Over the last couple weeks whenever I had the time I’d work on creating a little Morse code keyer. After a few different designs I came up with the winner. Basically it just uses a bar of aluminum which rocks on a metal pin. Thumb-screws on each side of the balance point (fulcrum?) can be adjusted to modulate the distance the paddle has to go down to be activated, and how high the paddle goes up when released. A couple springs (one pull-type and one push-type) help give it a good bounce between keys. Two knobs control volume and frequency. I especially like the ability to control the frequency! A capacitor inline with the speaker helps smooth the output a bit too. It’s not professional, but hey - for a couple bucks of parts I made a functional keyer and had fun doing it. Now I guess I should put more time into learning Morse code…
Thoughts from future Scott (August 2019, ten years later)
Wow this is rough! I'm 90% sure this is based on a 555 circuit. lol @ the use of Jenga blocks. It looks like the wire was sourced from cat5 cable. That aluminum slab later became the base and heat sink for an IRF510-based push-pull amplifier.
I’ve taken the plunge into the geek world by becoming a licensed amateur radio operator. My wife and I both took our technician exam last week, and this morning I discovered that our call signs have been processed. I’m KJ4LDF, she’s KJ4LDG. I’m a little disappointed that my call sign has an “F” in it. On the air, “F” and “S” sound similar, so I’m more likely to have people asking me to repeat it. The phonetics are Kilo, Juliet, Four, Lima, Delta, Foxtrot. Foxtrot! How silly is that? [sighs] Either way, I’m glad I’ve been added to the database, and am now legally able to begin broadcasting on VHF/UHF.
Beacon stuff (like I wrote about in the last post) would best involve lower frequencies, which would mean I have to take another exam to get a higher license class.
I got an idea today for an odd but interesting project. The idea is still in the earliest stages of development, and I further research the idea (for example, I don’t even know if it’s legal) but it’s a cool idea and I want to try it. I know I’ll learn a lot from the project, and that’s what’s important, right? So, here’s the idea: I want to build an incredibly simple, low power radio transmitter that broadcasts data on a fixed frequency. Data is provided by a microcontroller. What data will it transmit? uh… err… um… okay it doesn’t really matter and I don’t even know, I just want to do this project! Maybe temperature and light intensity or something. Who cares - it’d be fun to make regardless of what it transmits. I could put it all into a drybox (pictured).

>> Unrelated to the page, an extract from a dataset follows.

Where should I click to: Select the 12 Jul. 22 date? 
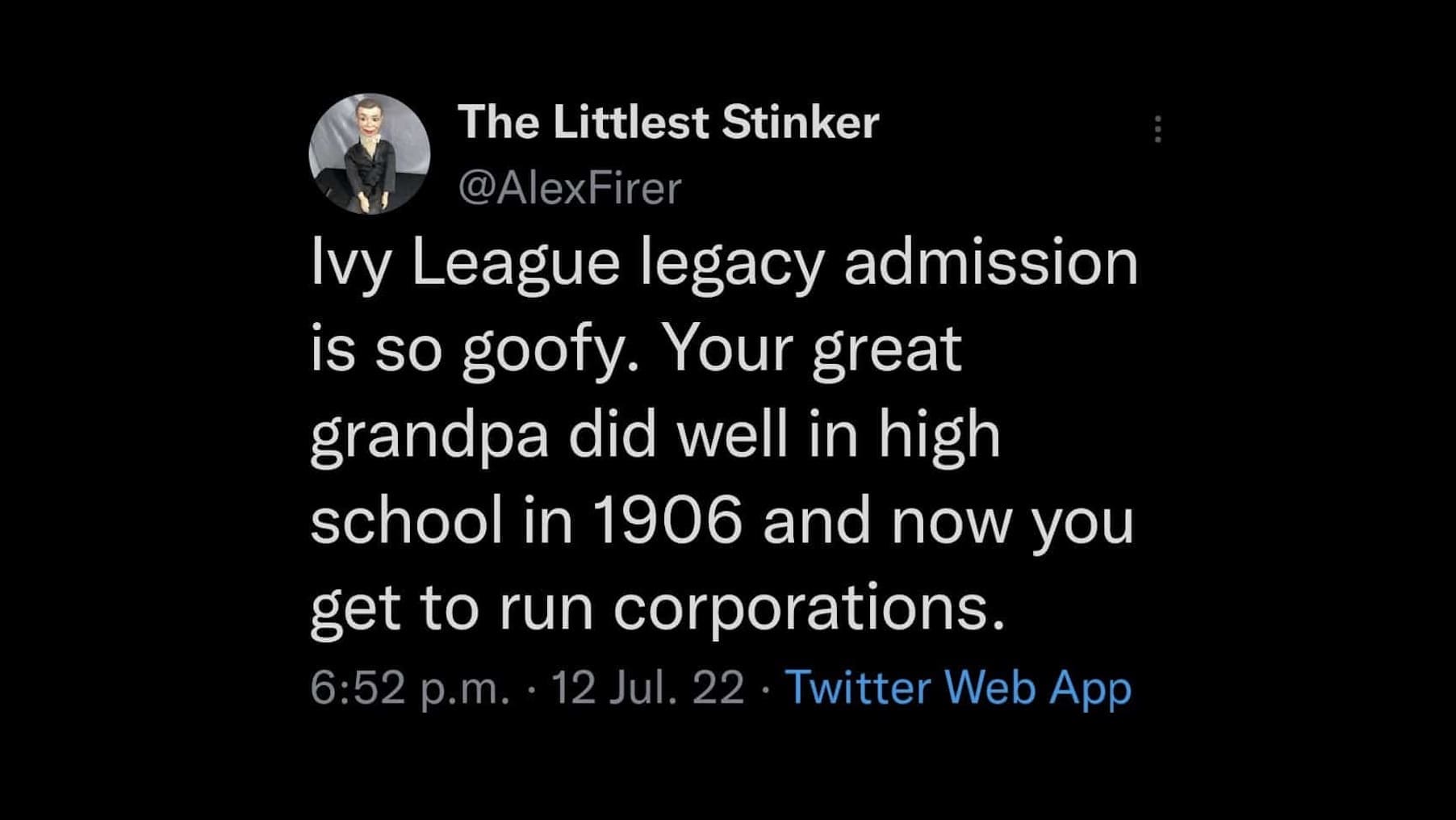point(647,688)
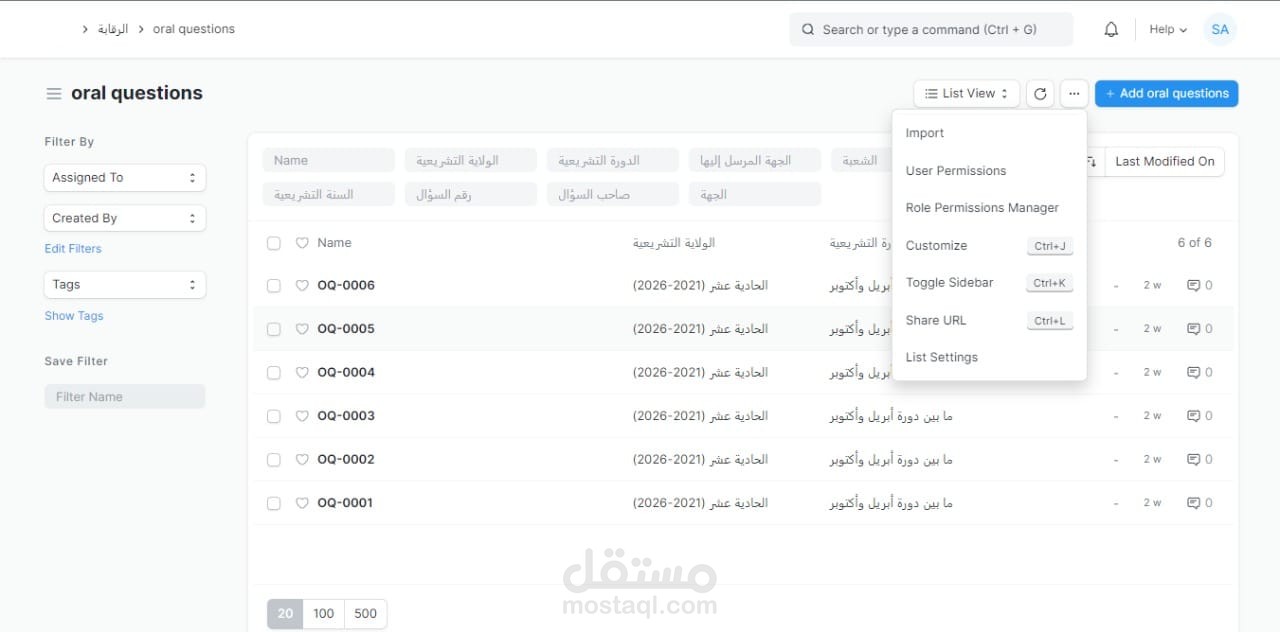Select "Import" from the open menu
This screenshot has height=632, width=1280.
click(x=924, y=132)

Once properly closed, this box will keep everything in pristine working condition by protecting against rain, heat, snow (not that we get much of that in Orlando), hurricanes, and perhaps even Florida panthers and bears (oh my). I’d like to make a glass (or plexiglas) window on the top so that light could get in, hitting solar panels, which trickle-charges the battery housed in the device as well.
My idea is to keep construction costs to a minimum because I’m throwing this away as soon as I make it. My goal is to make it work so I can toss it in some random location and see how long it will run. Days? Weeks? Months? Years? How cool would it be to go to dental school, come back ~5 years from now, and have that transmitter still transmitting data. I’ve been poking around and I found someone who did something similar. They built a 40mW 10m picaxe-powered beacon using a canned oscillator as the transmit element.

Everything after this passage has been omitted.